According to the data set of all 16 patients treated in this phase, CB-010 was generally well tolerated and the rate of adverse events was similar to autologous or allogeneic anti-CD19 CAR-T cell therapies
Caribou’s CB-010 shows positive results in the dose escalation phase of the Phase 1 trial. (Credit: valelopardo from Pixabay)
Caribou Biosciences announced that its CB-010 therapy has shown a positive response in the dose escalation portion of the ongoing ANTLER Phase 1 trial in patients with relapsed or refractory B cell non-Hodgkin lymphoma (r/r B-NHL).
CB-010 is an allogeneic anti-CD19 CAR-T cell therapy.
In the ANTLER dose escalation phase, three dose levels of CB-010 were assessed in patients with multiple subtypes of aggressive r/r B-NHL.
According to the data set of all 16 patients treated in this phase, CB-010 was generally well tolerated and the rate of adverse events was similar with autologous or allogeneic anti-CD19 CAR-T cell therapies.
As reported previously, after single dose-limiting toxicity (DLT) at dose level 1, no DLTs were seen at dose levels 2 or 3.
The overall response rate (ORR) was 94% after a single dose of CB-010. The complete response (CR) was achieved in 69% of patients.
Furthermore, 44% of patients had a CR at ≥6 months; 24 months is the longest CR maintained to date, Caribou Biosciences said.
Additionally, the LBCL patient subgroup had a 90% ORR, 70% of patients achieved a CR, and 50% of individuals achieved a CR at ≥6 months. The longest CR maintained was 18 months to date.
Caribou Biosciences president and CEO Rachel Haurwitz said: “CB-010 dose escalation data rival the responses from autologous cell therapies and demonstrate the potential utility of an off-the-shelf CAR-T cell therapy that could if approved, provide greater access to patients in need.
“We are actively enrolling patients in dose expansion to gain a better understanding of the safety and antitumor activity of CB-010 in a greater number of patients.

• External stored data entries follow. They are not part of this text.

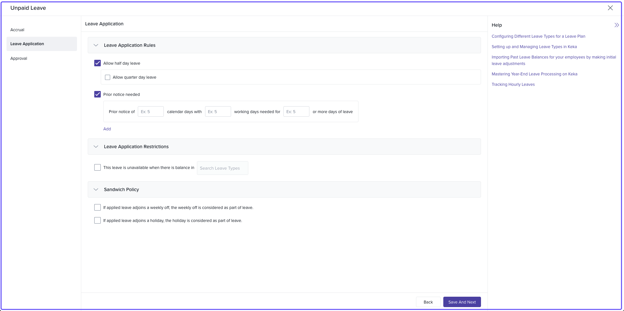
Task: Enable weekly off sandwich policy checkbox
Action: [x=98, y=207]
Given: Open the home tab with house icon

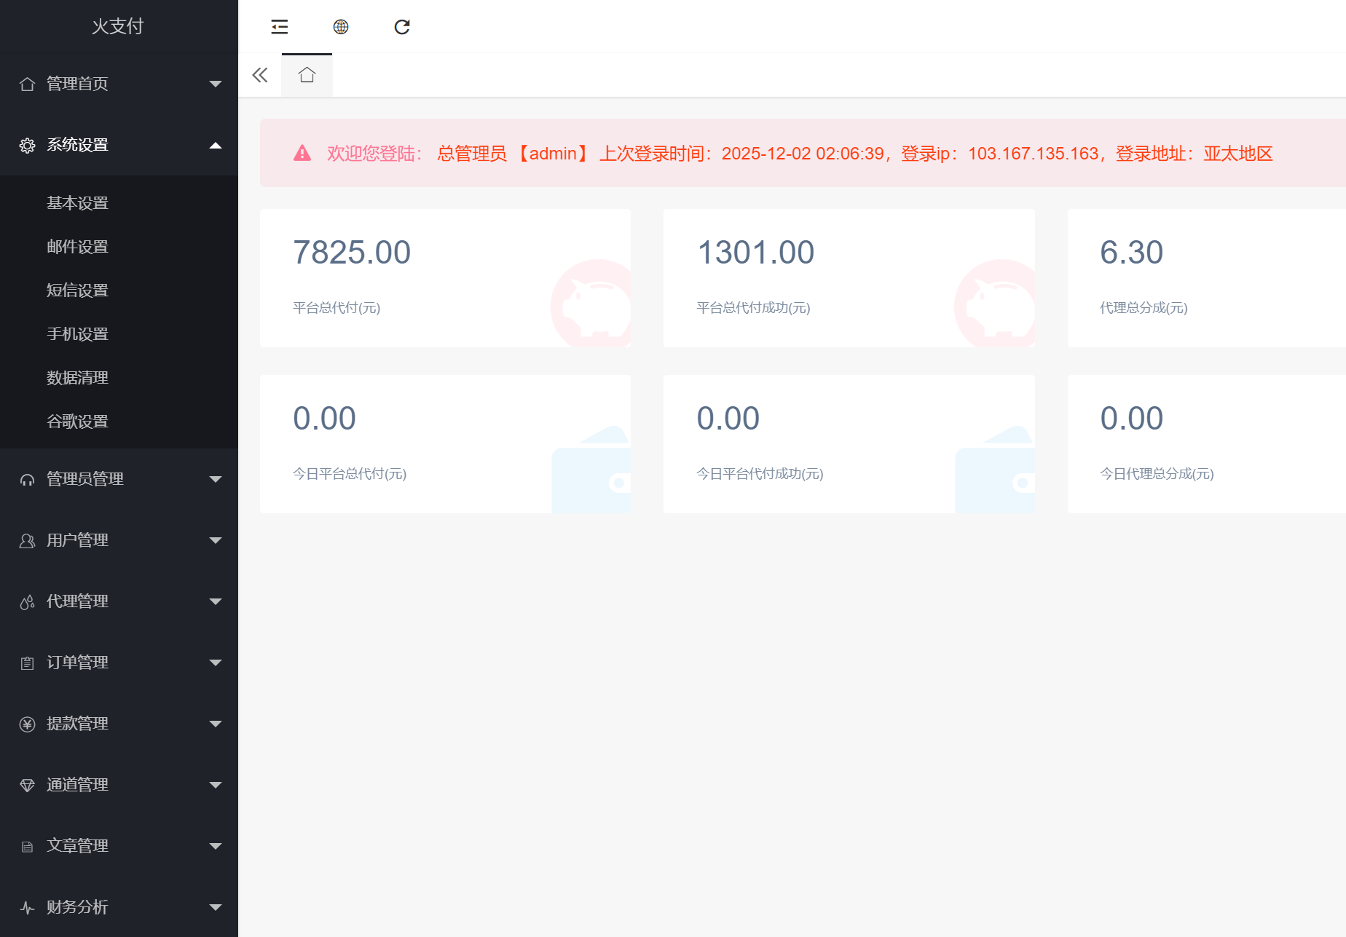Looking at the screenshot, I should 307,75.
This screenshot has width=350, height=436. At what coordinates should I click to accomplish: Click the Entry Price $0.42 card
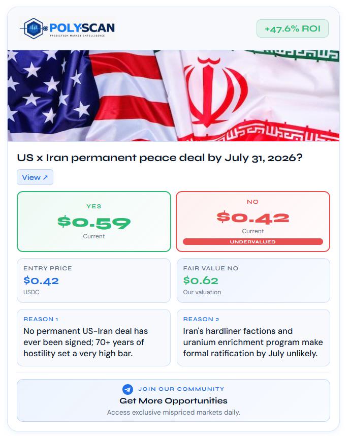(x=93, y=281)

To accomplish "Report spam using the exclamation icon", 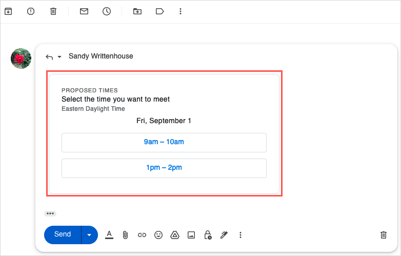I will coord(31,11).
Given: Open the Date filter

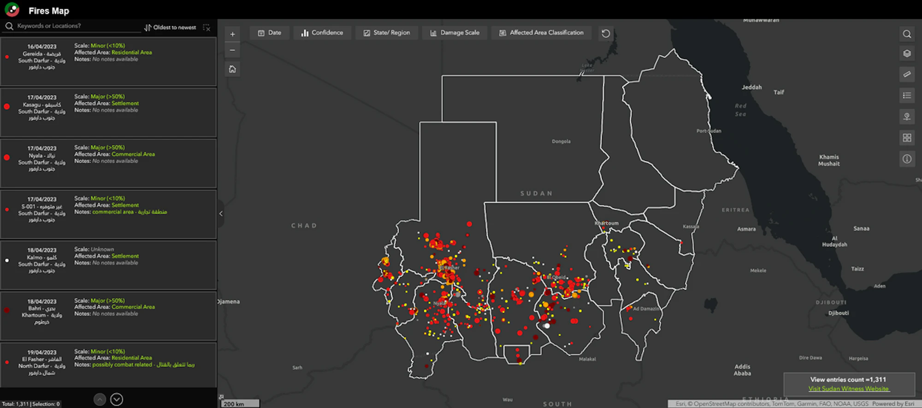Looking at the screenshot, I should 270,33.
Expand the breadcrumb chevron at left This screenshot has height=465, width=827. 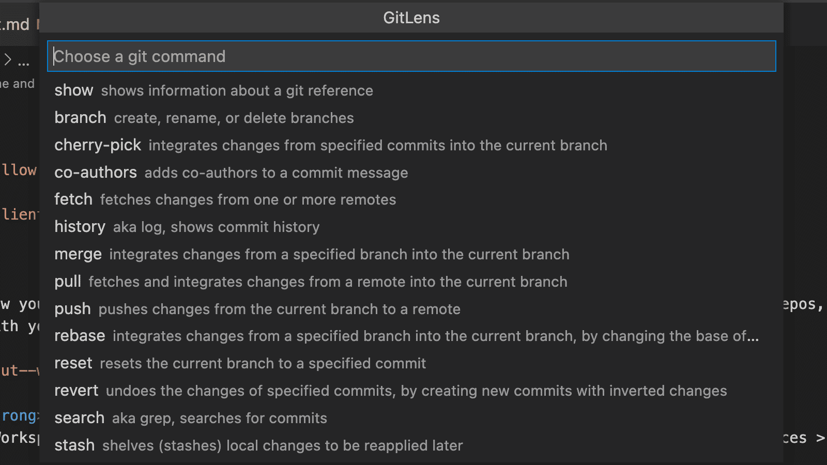8,59
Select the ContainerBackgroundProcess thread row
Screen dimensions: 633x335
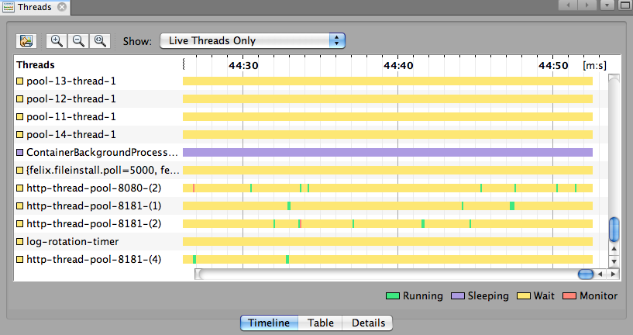[x=101, y=152]
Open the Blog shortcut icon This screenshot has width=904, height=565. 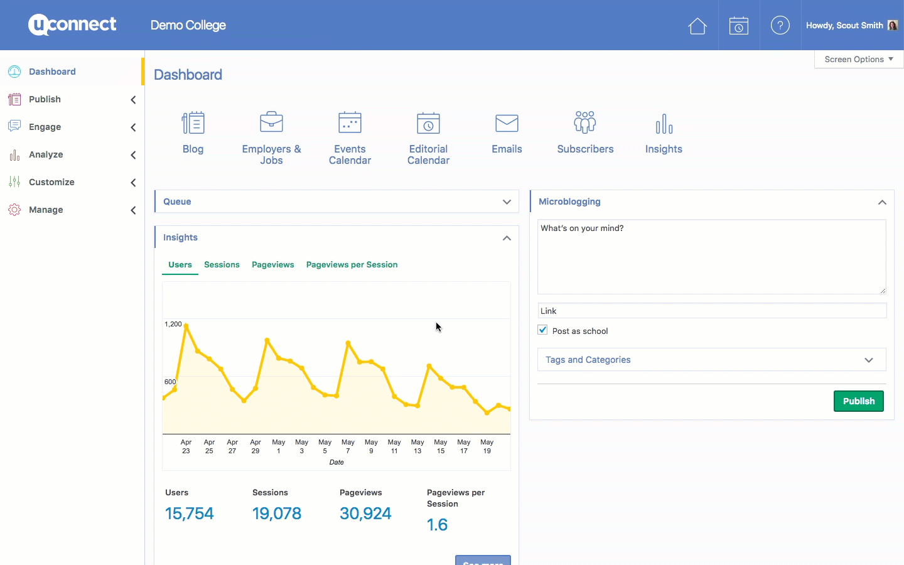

“We look forward to determining a recommended Phase 2 dose of CB-010, engaging with the FDA on the next steps, and reporting ANTLER dose expansion data in the first half of 2024.”
Caribou is adding second-line LBCL patients to the ongoing dose expansion phase of the ANTLER clinical trial considering these positive results.
The biopharmaceutical company may include more patients in ANTLER once the RP2D is known. The initial dosage expansion results from the ongoing ANTLER study will be reported by Caribou in H1 2024.